Dataset excerpts Block Start
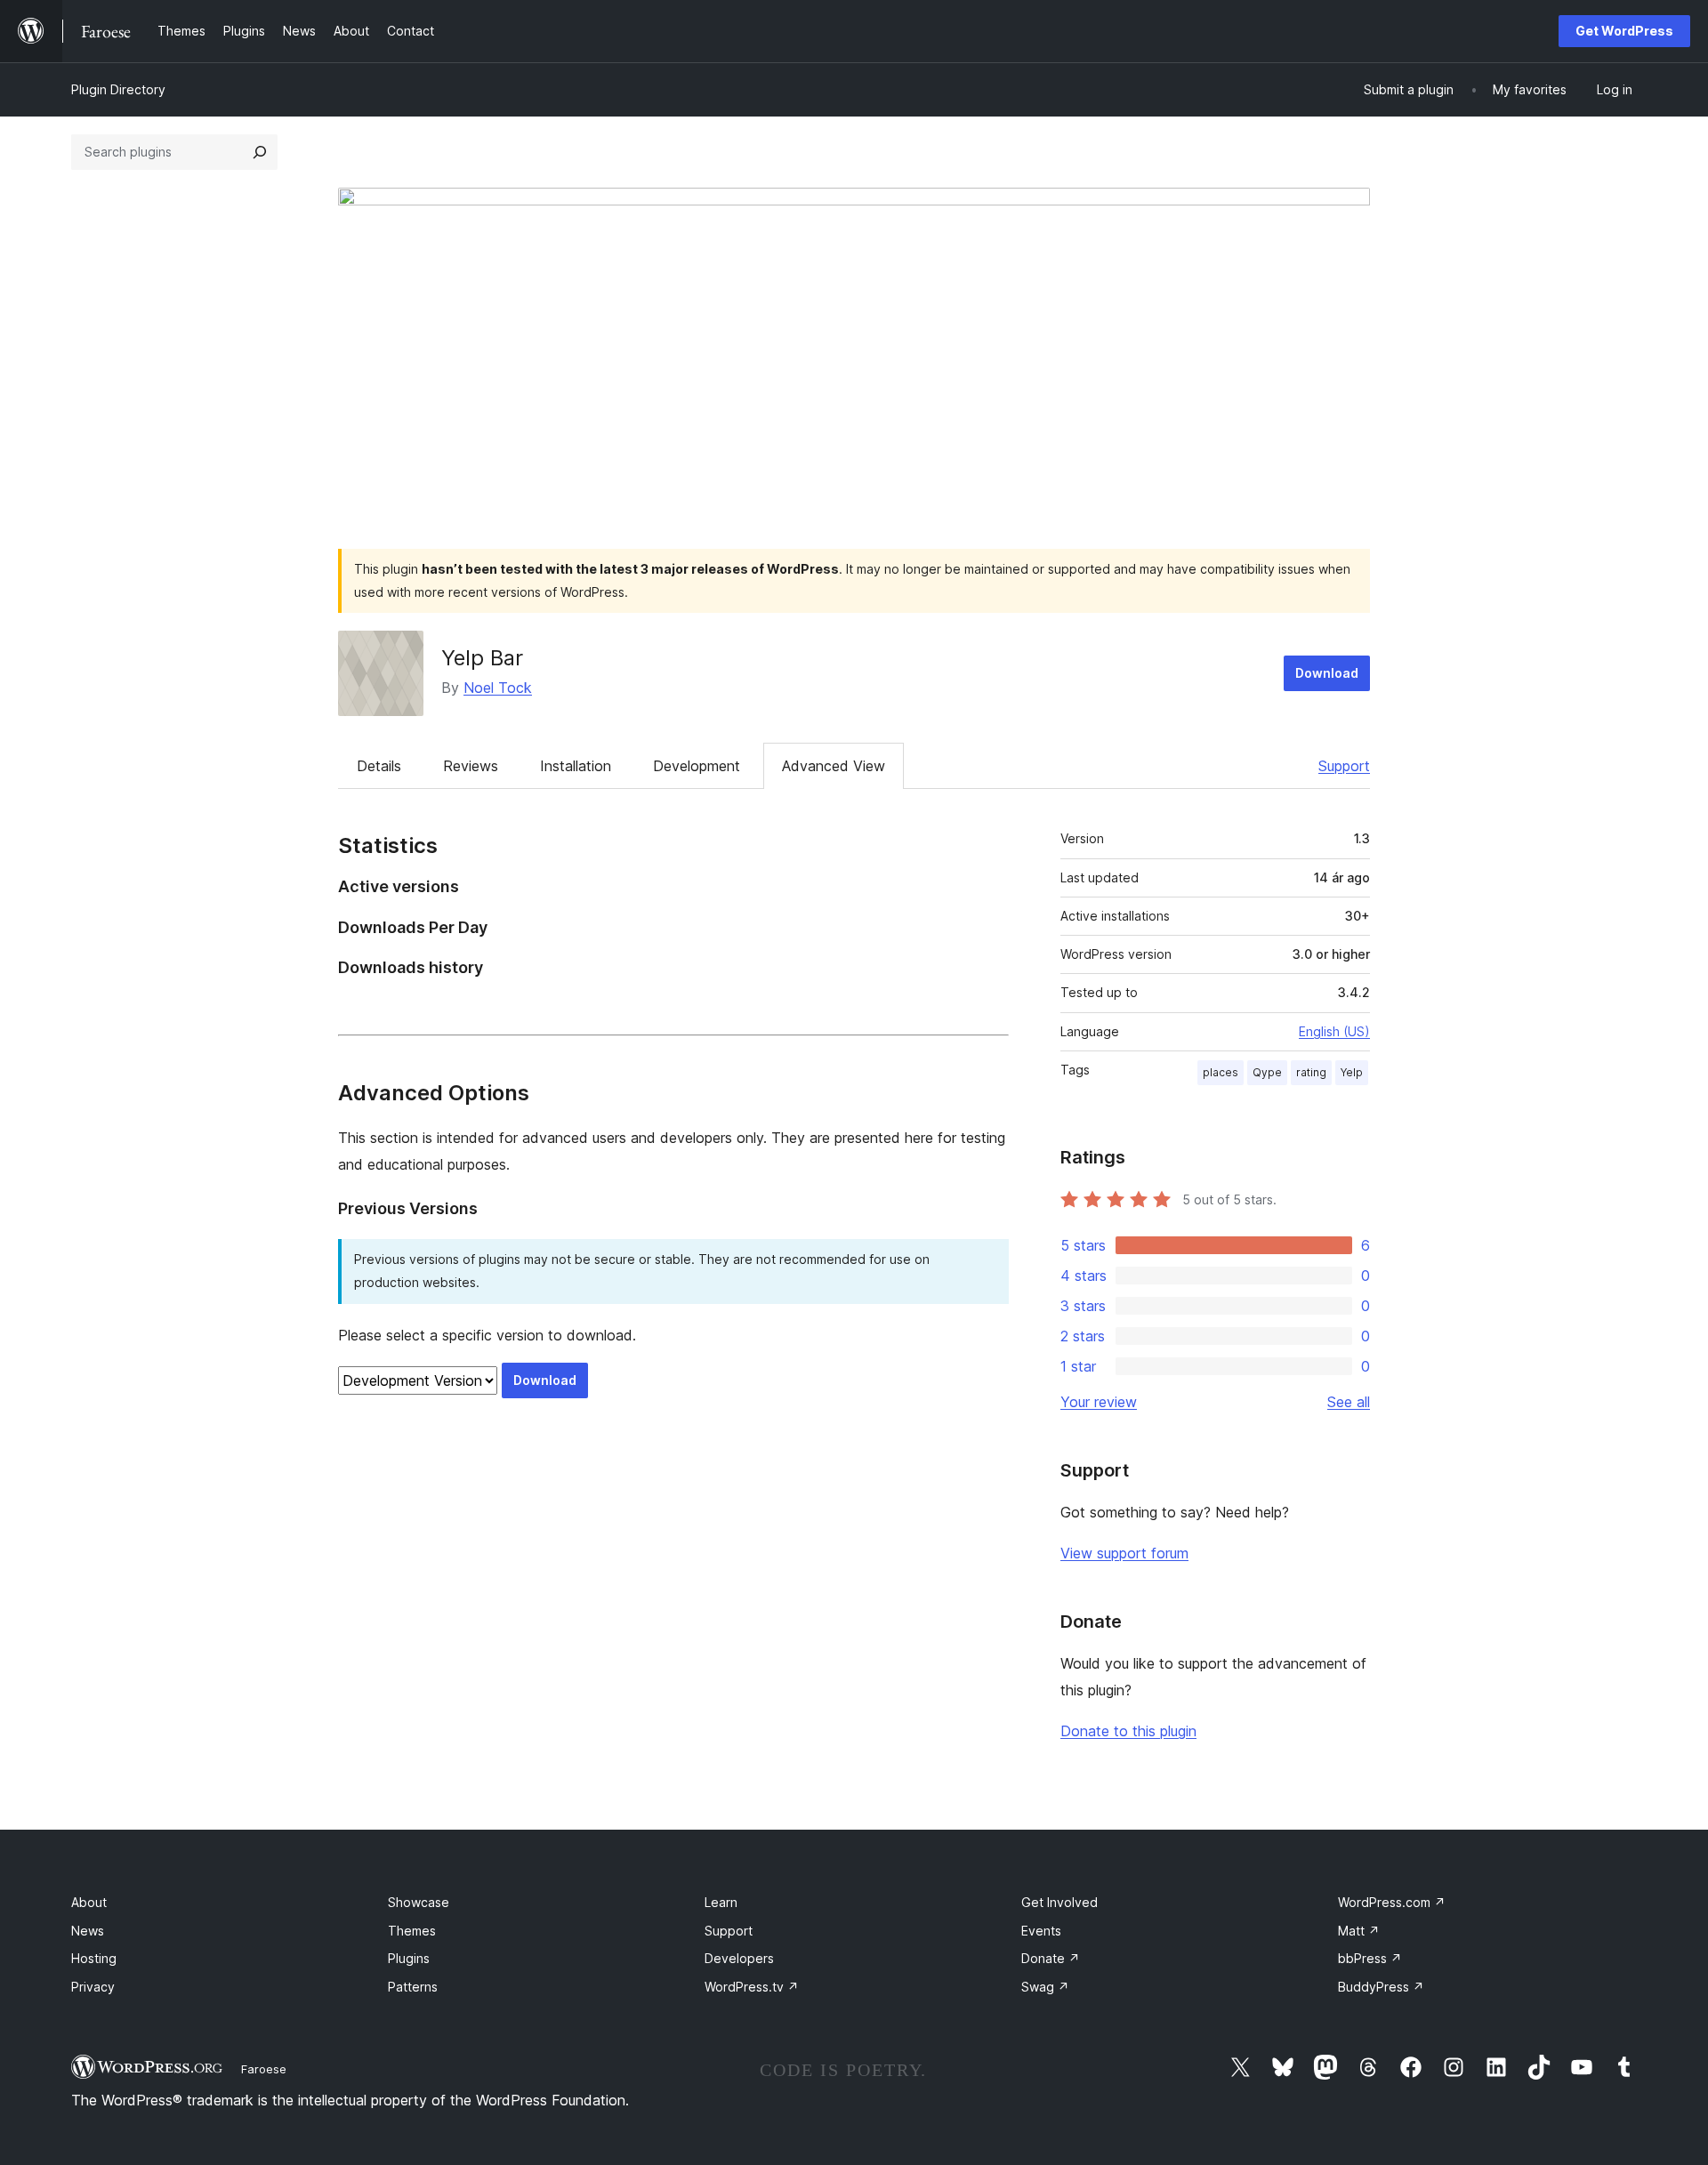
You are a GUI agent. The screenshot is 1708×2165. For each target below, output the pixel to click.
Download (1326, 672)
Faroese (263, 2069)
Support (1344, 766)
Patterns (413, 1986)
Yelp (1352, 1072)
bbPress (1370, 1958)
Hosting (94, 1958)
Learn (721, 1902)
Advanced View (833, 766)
Dataset excerpts Block End
Dataset excerpts Block Start
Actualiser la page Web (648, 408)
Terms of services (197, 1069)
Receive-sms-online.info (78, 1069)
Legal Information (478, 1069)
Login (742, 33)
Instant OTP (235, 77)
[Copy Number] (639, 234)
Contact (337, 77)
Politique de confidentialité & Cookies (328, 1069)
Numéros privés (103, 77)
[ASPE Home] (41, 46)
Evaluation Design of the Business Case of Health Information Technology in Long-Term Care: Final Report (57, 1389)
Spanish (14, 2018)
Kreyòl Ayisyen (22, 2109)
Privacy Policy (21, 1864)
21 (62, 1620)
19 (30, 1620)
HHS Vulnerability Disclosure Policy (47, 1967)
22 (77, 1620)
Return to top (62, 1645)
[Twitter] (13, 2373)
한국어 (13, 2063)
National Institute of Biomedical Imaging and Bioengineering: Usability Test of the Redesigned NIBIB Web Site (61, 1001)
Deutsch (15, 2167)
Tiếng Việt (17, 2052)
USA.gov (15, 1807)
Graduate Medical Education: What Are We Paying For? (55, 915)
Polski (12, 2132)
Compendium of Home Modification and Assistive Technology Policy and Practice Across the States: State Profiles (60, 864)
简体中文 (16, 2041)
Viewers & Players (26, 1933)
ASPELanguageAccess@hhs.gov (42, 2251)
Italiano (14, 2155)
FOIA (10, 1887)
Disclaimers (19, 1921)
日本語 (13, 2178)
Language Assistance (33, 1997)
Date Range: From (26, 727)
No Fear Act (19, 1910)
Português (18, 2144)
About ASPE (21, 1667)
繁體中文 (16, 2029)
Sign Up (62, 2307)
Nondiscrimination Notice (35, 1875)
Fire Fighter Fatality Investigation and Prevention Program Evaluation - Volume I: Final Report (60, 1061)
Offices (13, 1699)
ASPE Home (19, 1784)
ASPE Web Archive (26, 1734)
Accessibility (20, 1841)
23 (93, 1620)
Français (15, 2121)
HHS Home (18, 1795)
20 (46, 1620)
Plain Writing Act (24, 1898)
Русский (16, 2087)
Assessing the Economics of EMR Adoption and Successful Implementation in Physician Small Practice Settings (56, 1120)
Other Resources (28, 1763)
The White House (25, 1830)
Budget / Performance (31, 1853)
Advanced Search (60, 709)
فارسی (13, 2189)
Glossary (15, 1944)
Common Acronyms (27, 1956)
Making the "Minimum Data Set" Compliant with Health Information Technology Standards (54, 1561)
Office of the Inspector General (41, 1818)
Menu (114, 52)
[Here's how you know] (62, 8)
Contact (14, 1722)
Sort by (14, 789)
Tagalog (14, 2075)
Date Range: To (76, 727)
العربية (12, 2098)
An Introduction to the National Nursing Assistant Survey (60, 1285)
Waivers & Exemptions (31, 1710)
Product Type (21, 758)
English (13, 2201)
Dataset excerpts Block End
▶ Description of the task
Could you repeat exactly the lines above from the line with "You are a GUI" up to and including the line with "Learn (721, 1902)", and only those?

▶ Solution for this problem
You are a GUI agent. The screenshot is 1708×2165. For each target below, output the pixel to click.
Download (1326, 672)
Faroese (263, 2069)
Support (1344, 766)
Patterns (413, 1986)
Yelp (1352, 1072)
bbPress (1370, 1958)
Hosting (94, 1958)
Learn (721, 1902)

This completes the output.